Among patients who received CDK inhibitors or placebo in combination with fulvestrant as first-line systemic endocrine therapy (two trials; n = 396), the estimated hazard ratio for overall survival was 0.74 (95% CI = 0.52–1.07) after a median follow-up of 39.4 months. The difference in estimated median overall survival could not be calculated, since median overall survival was not estimable (95% CI = 50.9 months–not estimable) in the CDK inhibitors group and 45.7 months (95% CI = 41.7 months–not estimable) in the placebo group.
In patients who received CDK inhibitors or placebo in combination with fulvestrant as second-line or later systemic endocrine therapy (three trials; n=1,552), the estimated hazard ratio for overall survival was 0.77 (95% CI = 0.67–0.89) after a median follow-up of 45.1 months. The improvement in estimated median overall survival was 7.0 months.
In subgroup analyses, hazard ratios for overall survival were: 0.91 (95% CI = 0.68–1.21) in patients with and 0.73 (95% CI = 0.63–0.85) in those without de novo metastatic disease; 0.66 (95% CI = 0.42–1.04) in those with lobular and 0.75 (95% CI = 0.61–0.93) in those with ductal histology; and 0.77 (95% CI = 0.66–0.89) among White patients, 0.95 (95% CI = 0.69–1.32) among Asian patients, and 0.56 (95% CI = 0.35–0.91) among those with other race/ethnicity. Hazard ratios were 1.50 (95% CI = 0.75–3.02) among 89 patients aged ≤ 40 years and 0.98 (95% CI = 0.72–1.34) among 388 aged ≤ 50 years, compared with hazard ratios of 0.67 to 0.79 in other age groups. Hazard ratios were 0.77 and 0.78 for patients with progesterone receptor–negative vs –positive status, 0.73 and 0.79 for patients with vs without bone-only metastases, and 0.76 and 0.78 among those with vs without liver or lung metastases.

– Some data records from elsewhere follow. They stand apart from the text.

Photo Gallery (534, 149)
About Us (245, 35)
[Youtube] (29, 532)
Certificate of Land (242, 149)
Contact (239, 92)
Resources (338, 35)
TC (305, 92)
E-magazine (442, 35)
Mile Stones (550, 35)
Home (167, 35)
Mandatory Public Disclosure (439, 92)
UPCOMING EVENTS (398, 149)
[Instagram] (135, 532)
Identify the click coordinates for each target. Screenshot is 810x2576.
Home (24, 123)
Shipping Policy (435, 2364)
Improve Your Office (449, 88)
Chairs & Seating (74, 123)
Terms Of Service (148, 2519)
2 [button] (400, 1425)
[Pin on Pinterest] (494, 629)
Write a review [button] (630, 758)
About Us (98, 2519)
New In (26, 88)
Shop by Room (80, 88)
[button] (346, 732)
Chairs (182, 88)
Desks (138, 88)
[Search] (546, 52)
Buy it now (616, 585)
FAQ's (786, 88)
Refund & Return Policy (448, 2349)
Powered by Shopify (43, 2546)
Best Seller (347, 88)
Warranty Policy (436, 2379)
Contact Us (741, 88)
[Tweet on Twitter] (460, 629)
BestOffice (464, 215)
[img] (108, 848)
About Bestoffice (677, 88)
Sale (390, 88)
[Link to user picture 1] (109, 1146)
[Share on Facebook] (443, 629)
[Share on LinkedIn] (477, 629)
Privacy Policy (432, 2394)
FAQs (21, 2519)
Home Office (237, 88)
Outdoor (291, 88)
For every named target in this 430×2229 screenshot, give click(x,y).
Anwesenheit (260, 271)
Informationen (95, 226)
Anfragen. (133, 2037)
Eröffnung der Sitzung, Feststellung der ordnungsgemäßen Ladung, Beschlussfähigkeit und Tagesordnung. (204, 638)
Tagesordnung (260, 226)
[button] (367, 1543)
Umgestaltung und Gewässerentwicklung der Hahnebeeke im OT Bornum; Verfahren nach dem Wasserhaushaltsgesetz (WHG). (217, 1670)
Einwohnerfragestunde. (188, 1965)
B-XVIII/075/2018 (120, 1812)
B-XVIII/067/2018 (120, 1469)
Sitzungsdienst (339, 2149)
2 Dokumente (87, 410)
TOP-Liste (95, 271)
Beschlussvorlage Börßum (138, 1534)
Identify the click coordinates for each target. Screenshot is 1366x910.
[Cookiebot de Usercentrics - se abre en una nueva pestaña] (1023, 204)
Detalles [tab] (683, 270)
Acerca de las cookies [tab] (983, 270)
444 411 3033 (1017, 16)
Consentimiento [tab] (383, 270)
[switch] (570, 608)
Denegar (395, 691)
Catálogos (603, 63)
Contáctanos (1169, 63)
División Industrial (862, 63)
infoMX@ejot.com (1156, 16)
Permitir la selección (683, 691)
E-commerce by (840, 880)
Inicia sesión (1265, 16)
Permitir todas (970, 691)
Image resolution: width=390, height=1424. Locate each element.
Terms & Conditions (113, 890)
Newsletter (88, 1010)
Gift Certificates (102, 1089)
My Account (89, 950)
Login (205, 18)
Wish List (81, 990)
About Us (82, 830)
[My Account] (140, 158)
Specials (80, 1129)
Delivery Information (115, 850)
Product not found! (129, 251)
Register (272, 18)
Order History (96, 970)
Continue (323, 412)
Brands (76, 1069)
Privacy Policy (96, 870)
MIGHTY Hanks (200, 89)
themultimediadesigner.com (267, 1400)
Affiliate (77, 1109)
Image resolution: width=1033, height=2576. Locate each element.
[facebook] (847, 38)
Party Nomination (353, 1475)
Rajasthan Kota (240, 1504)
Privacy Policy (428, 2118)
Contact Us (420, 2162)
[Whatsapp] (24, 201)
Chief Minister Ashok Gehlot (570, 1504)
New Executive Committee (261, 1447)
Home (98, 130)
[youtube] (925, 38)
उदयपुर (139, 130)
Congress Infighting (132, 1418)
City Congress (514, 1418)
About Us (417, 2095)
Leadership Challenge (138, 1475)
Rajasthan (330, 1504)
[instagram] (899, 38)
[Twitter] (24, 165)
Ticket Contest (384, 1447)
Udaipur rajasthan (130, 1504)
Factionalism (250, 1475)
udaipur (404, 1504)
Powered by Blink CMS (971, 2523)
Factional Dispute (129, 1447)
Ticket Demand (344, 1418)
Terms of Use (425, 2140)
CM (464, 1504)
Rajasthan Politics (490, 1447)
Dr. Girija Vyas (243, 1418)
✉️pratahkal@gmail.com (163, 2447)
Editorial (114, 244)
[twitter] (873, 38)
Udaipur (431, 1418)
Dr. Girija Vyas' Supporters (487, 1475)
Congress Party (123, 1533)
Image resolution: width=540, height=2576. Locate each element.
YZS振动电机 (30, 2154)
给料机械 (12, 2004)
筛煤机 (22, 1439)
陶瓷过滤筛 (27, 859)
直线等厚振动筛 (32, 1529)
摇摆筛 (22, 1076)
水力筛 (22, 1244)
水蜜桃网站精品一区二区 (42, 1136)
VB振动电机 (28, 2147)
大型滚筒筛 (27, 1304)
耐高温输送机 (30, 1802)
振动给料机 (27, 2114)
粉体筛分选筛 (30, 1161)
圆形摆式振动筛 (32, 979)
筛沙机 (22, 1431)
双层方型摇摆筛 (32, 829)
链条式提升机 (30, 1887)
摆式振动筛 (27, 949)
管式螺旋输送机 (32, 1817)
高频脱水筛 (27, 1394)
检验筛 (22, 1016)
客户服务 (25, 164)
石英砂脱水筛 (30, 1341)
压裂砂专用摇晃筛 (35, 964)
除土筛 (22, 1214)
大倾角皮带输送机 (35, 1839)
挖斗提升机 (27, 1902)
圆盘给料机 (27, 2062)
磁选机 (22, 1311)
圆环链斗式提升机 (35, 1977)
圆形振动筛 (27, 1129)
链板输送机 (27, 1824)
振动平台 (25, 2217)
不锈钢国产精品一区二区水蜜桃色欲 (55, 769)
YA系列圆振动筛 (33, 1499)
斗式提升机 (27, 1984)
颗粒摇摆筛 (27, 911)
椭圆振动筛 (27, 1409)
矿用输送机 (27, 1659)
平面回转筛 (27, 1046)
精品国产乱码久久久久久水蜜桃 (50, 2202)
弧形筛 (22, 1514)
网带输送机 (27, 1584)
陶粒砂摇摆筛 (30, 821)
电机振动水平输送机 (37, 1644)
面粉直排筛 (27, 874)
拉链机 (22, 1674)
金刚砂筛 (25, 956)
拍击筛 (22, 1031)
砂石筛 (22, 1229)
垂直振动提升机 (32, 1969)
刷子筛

The investigators concluded, “The addition of CDK inhibitors to fulvestrant resulted in a consistent overall survival benefit in all pooled patients and within most clinicopathological subgroups of interest. These findings support the existing standard of care of CDK inhibitors plus fulvestrant for the treatment of patients with [hormone receptor–]positive, HER2-negative advanced breast cancer.”
Dr. Gao, of the Oncology Center of Excellence, U.S. Food and Drug Administration, is the corresponding author for The Lancet Oncology article.
Disclosure: The investigators reported that there was no funding for the study. For full disclosures of the study authors, visit thelancet.com.